# [PROBLEM TO WORK ON]
Examine each line of the listing below. Copy those in which the string "scrollbar" appears.

━━ DATA TO USE ━━

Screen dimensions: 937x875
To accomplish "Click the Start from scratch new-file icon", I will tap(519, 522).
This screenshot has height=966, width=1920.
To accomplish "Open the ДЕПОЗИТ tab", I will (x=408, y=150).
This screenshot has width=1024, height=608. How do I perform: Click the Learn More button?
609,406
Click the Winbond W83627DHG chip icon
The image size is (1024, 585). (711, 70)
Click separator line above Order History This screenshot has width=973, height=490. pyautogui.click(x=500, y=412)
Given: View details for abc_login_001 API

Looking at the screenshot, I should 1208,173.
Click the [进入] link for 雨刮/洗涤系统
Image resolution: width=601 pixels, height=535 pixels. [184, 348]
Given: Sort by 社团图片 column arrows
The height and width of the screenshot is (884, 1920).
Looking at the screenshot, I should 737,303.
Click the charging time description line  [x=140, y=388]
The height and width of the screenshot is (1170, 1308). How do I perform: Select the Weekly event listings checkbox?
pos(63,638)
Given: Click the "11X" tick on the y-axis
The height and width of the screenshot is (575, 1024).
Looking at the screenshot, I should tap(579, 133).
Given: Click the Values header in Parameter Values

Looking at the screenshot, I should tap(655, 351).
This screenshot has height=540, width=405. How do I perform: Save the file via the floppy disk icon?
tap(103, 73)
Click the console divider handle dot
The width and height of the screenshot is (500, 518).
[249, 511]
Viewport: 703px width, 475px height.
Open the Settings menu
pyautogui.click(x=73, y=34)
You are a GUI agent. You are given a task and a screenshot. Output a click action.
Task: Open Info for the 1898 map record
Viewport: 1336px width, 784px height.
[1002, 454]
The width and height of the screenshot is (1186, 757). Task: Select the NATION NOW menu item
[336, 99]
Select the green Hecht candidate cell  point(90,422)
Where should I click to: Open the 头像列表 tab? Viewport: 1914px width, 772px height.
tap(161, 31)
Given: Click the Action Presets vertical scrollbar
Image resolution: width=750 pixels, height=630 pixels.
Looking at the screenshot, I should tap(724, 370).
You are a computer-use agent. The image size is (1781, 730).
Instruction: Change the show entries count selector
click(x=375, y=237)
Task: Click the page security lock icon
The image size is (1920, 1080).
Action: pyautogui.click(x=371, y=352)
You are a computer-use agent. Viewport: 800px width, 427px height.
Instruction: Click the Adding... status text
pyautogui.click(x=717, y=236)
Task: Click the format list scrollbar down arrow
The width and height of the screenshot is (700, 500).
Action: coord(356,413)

━━━

# [ANSWER TO THIS TASK]
Given: Click the Action Presets vertical scrollbar
Task: Click the format list scrollbar down arrow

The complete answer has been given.